L'esperienza dello Studio Legale Avv. Massimo Romano nel settore del diritto penale ha consentito di sviluppare protocolli operativi specifici per reato contro la Pubblica Amministrazione. L'approccio multidisciplinare prevede il coinvolgimento di consulenti tecnici (medici legali, ingegneri forensi, informatici forensi a seconda dei casi) per affiancare la difesa con expertise specialistico. L'Avv.

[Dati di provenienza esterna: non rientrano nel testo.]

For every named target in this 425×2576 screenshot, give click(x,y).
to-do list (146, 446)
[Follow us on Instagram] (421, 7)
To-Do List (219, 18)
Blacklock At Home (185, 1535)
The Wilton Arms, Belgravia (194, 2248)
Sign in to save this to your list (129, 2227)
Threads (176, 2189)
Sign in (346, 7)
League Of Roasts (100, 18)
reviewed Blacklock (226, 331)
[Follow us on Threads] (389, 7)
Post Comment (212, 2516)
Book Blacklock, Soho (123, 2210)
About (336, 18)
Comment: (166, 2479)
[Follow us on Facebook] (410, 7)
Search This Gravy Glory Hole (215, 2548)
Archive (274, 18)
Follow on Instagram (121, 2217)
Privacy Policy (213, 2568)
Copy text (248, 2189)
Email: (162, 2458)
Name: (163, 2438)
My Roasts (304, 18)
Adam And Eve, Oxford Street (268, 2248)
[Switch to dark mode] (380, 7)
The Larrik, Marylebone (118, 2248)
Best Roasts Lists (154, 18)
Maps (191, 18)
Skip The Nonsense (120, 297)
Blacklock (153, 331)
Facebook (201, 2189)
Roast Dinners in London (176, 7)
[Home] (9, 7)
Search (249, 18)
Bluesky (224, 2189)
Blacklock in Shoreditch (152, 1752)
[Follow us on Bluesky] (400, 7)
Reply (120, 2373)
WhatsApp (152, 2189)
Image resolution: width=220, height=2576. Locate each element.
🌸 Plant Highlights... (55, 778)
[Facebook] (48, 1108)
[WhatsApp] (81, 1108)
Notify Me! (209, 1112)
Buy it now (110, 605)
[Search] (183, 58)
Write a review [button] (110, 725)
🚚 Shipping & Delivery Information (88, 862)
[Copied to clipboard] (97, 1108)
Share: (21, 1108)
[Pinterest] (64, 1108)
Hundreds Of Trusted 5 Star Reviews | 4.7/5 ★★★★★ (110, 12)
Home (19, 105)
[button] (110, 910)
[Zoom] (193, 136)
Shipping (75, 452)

Massimo Romano, iscritto all'Ordine degli Avvocati di Napoli n. 14553, opera in tutta Italia con sede operativa a Roma in Via Avicenna 97.

Nella prassi forense, i casi di reato contro la Pubblica Amministrazione presentano caratteristiche ricorrenti che meritano attenzione specifica. Il Tribunale di Roma, come altre sedi giudiziarie italiane, ha sviluppato orientamenti applicativi consolidati su art. 318 c.p. (corruzione impropria), art. 319 c.p. (propria), art. 317 c.p. (concussione), coordinandosi con le pronunce della Corte di Cassazione. L'approccio difensivo richiede uno studio approfondito di queste linee giurisprudenziali per anticipare le strategie dell'accusa e costruire una difesa efficace fin dalla fase delle indagini preliminari.

Le indagini preliminari per reato contro la Pubblica Amministrazione sono condotte dalla Procura della Repubblica competente per territorio, coordinata con le forze di polizia giudiziaria (Carabinieri, Polizia di Stato, Guardia di Finanza). Particolare rilevanza assumono le intercettazioni telefoniche e ambientali (art. 266 c.p.p.), le perquisizioni domiciliari (art. 247 c.p.p.) e i sequestri probatori (art. 253 c.p.p.). Ogni atto deve rispettare rigorosamente le forme di legge, pena l'inutilizzabilità ai sensi dell'art. 191 c.p.p.